Sources told Reuters that authorities intervened on Thursday last week, with money market data pointing to about $35 billion sold to support the yen. Market activity since then included three abrupt intraday spikes in the yen during Golden Week through Wednesday, when the currency surged as high as 155.00. On Thursday, the yen traded around 156.30 per dollar.
Commenting on the rapid intraday moves, Takeuchi said: "The price action certainly looks like intervention," and he added that authorities were likely to keep stepping into markets to prevent abrupt yen falls. He also acknowledged the limits of intervention: Japanese authorities, he said, understand they "have no power to change the weak-yen tide around. Their goal is to stop yen falls in hope external factors would turn in their favour."
The MOF, which determines currency policy, has not publicly confirmed intervention. Under Japan's established institutional framework, the ministry authorizes intervention and the Bank of Japan acts as its agent to execute any transactions.
Beyond conventional yen-buying intervention, the government's top currency diplomat, Atsushi Mimura, has reportedly suggested the possibility of intervening in crude oil futures to dampen speculative swings that may be feeding yen volatility. Takeuchi dismissed such a move as highly improbable, arguing the logistics and operational risks would make oil-futures intervention impractical.
"Given the operational risks, I don’t think Japan will intervene in the oil futures market. But if you’re the top currency diplomat, you need to show you have many options on the table," he said.
Historically, Japan has focused on preventing rapid yen appreciation because a stronger currency can harm an export-reliant economy. Since 2022, however, authorities have shifted to countering excessive depreciation, which can accelerate inflation and reduce household purchasing power.

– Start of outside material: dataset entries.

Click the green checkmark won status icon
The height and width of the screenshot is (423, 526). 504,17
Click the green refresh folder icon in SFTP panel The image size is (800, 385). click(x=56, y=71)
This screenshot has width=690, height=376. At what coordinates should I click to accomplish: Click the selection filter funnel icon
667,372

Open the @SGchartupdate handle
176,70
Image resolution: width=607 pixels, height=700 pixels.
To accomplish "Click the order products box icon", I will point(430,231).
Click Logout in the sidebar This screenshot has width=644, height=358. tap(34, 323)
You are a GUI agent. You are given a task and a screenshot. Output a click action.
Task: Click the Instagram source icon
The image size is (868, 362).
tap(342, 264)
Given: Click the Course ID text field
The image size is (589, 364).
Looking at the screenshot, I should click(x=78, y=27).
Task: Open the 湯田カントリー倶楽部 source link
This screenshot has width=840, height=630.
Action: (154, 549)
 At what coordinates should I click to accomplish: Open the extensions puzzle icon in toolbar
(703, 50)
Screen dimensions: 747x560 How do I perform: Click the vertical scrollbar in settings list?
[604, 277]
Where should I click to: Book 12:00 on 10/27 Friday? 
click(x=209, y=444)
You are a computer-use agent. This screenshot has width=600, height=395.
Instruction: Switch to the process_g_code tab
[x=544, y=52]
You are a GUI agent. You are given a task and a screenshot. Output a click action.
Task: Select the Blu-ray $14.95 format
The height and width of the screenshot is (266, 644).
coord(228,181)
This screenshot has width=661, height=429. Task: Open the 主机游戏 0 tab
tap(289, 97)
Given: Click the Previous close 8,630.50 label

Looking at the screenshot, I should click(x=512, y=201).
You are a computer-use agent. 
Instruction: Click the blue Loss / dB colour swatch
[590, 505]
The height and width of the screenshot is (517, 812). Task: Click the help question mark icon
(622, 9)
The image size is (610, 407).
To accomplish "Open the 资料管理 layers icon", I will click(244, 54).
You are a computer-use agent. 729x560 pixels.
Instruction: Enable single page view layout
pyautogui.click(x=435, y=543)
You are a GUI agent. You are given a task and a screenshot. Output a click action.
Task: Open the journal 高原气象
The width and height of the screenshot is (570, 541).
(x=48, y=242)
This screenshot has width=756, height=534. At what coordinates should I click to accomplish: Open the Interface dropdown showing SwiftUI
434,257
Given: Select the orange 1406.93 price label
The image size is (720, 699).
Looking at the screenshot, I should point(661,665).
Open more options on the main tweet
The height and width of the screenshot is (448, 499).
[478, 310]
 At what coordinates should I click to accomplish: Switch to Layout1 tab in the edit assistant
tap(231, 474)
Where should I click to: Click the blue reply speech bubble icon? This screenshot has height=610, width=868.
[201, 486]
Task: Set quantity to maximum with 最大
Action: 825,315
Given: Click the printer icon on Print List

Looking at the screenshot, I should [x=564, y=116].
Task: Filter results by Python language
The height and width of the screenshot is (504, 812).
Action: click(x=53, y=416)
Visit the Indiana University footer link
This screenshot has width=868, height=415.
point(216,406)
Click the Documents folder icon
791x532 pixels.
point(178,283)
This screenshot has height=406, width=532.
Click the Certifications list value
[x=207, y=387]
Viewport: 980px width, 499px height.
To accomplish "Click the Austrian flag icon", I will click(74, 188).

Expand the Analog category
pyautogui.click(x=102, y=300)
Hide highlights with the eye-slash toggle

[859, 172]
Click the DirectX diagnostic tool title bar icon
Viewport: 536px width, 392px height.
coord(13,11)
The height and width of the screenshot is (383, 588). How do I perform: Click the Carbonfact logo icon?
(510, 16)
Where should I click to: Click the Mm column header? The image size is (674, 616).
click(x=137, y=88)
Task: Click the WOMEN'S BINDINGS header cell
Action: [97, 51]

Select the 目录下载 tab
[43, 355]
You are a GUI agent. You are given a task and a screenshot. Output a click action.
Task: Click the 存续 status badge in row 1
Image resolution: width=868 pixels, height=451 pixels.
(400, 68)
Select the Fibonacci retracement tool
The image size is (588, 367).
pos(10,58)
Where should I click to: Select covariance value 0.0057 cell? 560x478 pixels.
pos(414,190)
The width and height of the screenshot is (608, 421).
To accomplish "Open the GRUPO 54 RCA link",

The MOF retains jurisdiction over currency policy decisions, with the BOJ executing transactions as the ministry's agent.
Market context and implications
Market participants are watching the 160-per-dollar level closely because of its potential to alter momentum in speculative flows. Authorities appear prepared to act to avert disorderly moves rather than to engineer a sustained change in the yen's trend. At the same time, officials are wary of parallel developments in the JGB market, which could amplify stress if bond selling and currency weakness become mutually reinforcing.